■ **Work instruction A**:
For each statement about the passage on kidney disease screening, say yes or no depending on whether the passage agrees, and quote the words that decide it.
(i) The two tests named for CKD screening can be carried out by a primary care clinician.
(ii) Serum creatinine is seldom part of the testing done at annual physicals.
(iii) Most of the Americans estimated to have CKD know they have it.
■ **Work instruction B**: Carry on the passage on kidney disease screening with a further paragraph that picks up after its final sentence.

■ **Exercise passage**:
-=-=-=-=-

Sodium glucose co-transporter 2 (SGLT2) inhibitors and glucagon-like peptide 1 (GLP-1) receptor agonists were once considered niche drugs, but they gained widespread acceptance when “the cardiovascular outcome studies that included kidney endpoints started coming out about 6 years ago. It became clear that at least these two classes of medications had pretty profound cardiovascular protection for chronic kidney disease patients and also had positive effects on preserving kidney function,” Brosius said.
Two common tests
The request letter from the coalition also notes that CKD screening is practical because it can be implemented by a primary care clinician using two readily available tests: estimated glomerular filtration rate based on serum creatinine and urine albumin-creatinine ratio. NKF's Godwin said a USPSTF recommendation would be significant because many primary care physicians look to it for guidance.
Brosius agreed that if the USPSTF includes CKD screening in its recommendations, then primary care physicians will be more cognizant of its importance and pay more attention to the potential consequences. Serum creatinine is part of the standard testing panel that patients undergo for many primary care visits—including annual physicals—but too often, abnormal results are ignored. “The doctor doesn't recognize it or doesn't recognize its importance and doesn't tell the patient,” Brosius said. Similarly, obtaining “an albumin-creatinine ratio in the urine just doesn't happen at anywhere near the level that it should,” he said.
A screening recommendation would raise the awareness among primary care physicians to pay more attention to these tests, Brosius said, with the potential benefit of beginning early intervention while the condition is more manageable. “Despite being preventable and treatable, CKD is too often not intensively managed until a patient has progressed to kidney failure,” the coalition letter notes. “An estimated 37 million Americans have CKD, and the vast majority are unaware.”

-=-=-=-=-

■ **Information shown**:
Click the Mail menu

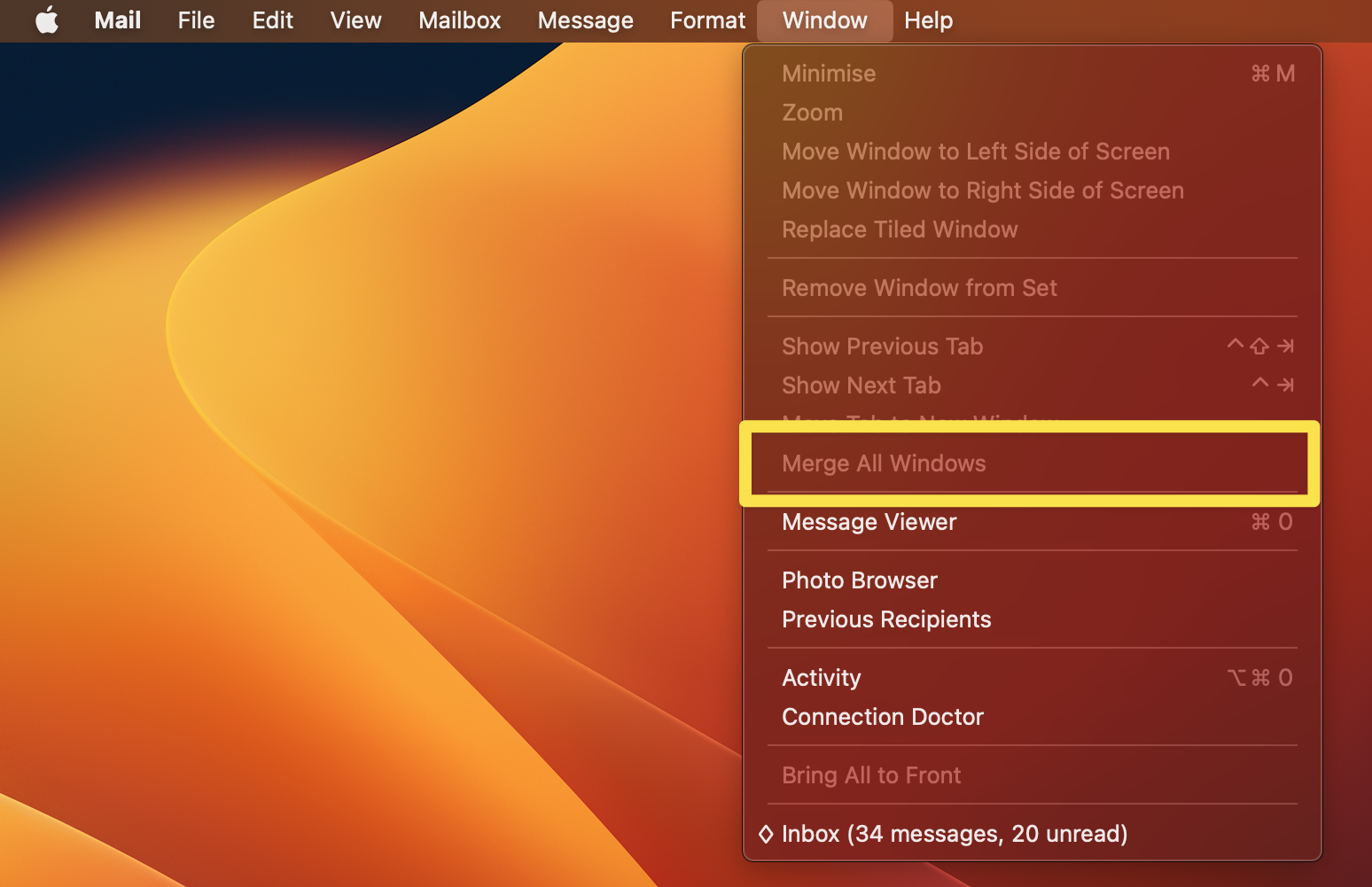(x=117, y=20)
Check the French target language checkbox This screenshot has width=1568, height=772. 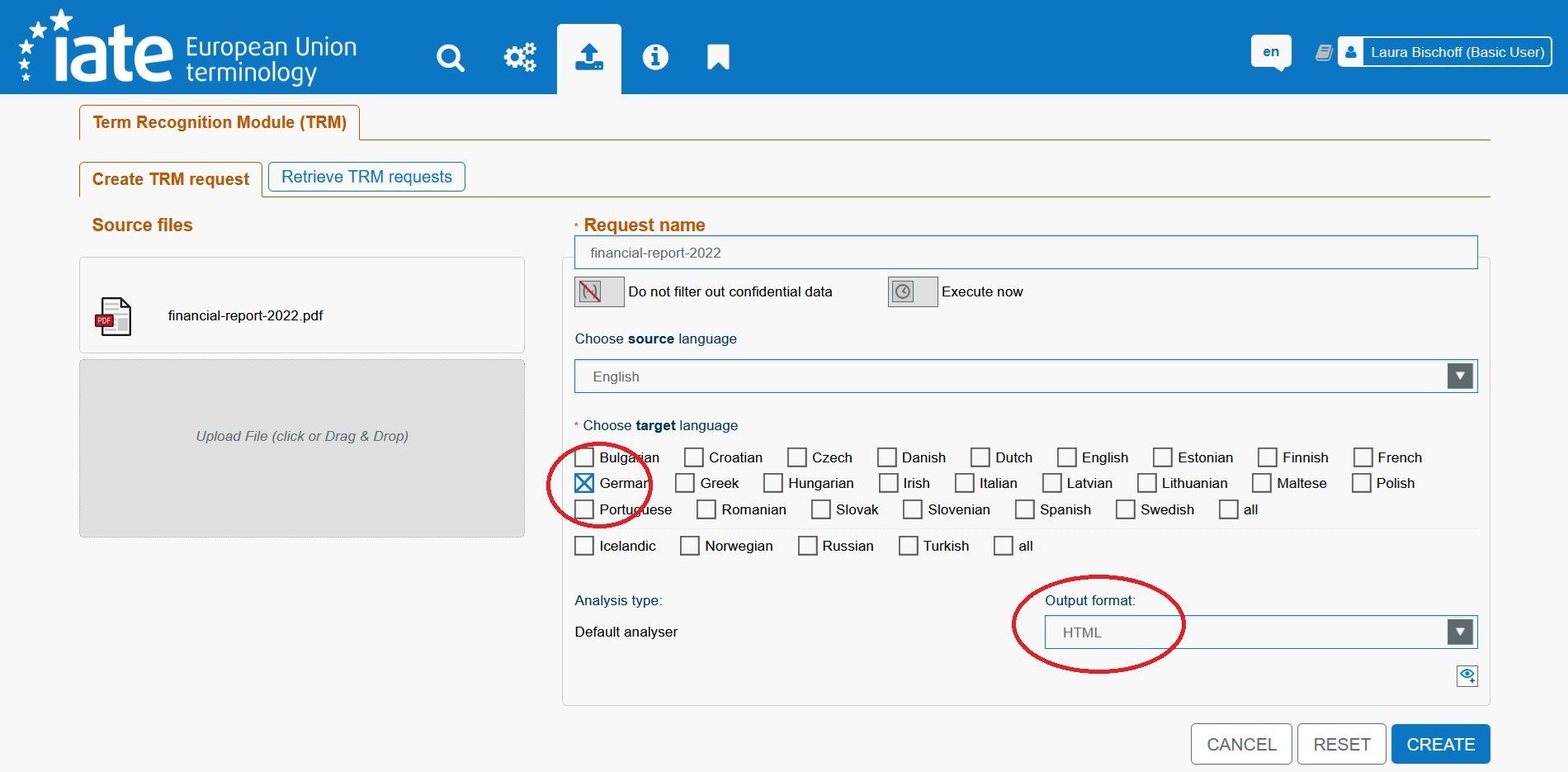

-=-=-=-=-

■ **Result A**:
(i) Yes: "it can be implemented by a primary care clinician using two readily available tests"
(ii) No: "Serum creatinine is part of the standard testing panel that patients undergo for many primary care visits—including annual physicals"
(iii) No: "An estimated 37 million Americans have CKD, and the vast majority are unaware."

■ **Result B**:
In the 10 years since the 2012 decision, rates of kidney diseases have continued to grow in tandem with the greatly rising rates of diabetes. CKD has grown to become the ninth leading cause of death in the United States.
Countering racial inequities
Another aspect of medicine that has changed drastically since 2012 is the recognition of systemic racial inequity and the resolve to take action to combat it, particularly in the kidney community, according to David L. White, regulatory and quality officer at the American Society of Nephrology. Increased screening would help to address inequity, because Americans of Black race are significantly more likely than those who are White to have diabetes—the leading cause of CKD—as well as more likely to experience its downstream consequences, including kidney failure and death.
The agreement by USPSTF to consider screening for CKD is the first step in a well-defined and exhaustive process. “[It is] a highly evidence-based body and really process oriented,” Godwin said. “There are public review periods with opportunities for public comment.” The Coalition for Kidney Health and other organizations will ensure that nephrologists are well represented in the review process, Godwin said.
“The absence of a current CKD screening recommendation exacerbates the lack of attention paid to the growing kidney disease public health crisis and contributes to the low rates of CKD diagnosis in the primary care setting,” the coalition letter notes. It continues, “We believe that the opportunity to improve outcomes for CKD patients warrants a CKD screening recommendation for patients at high risk of CKD.”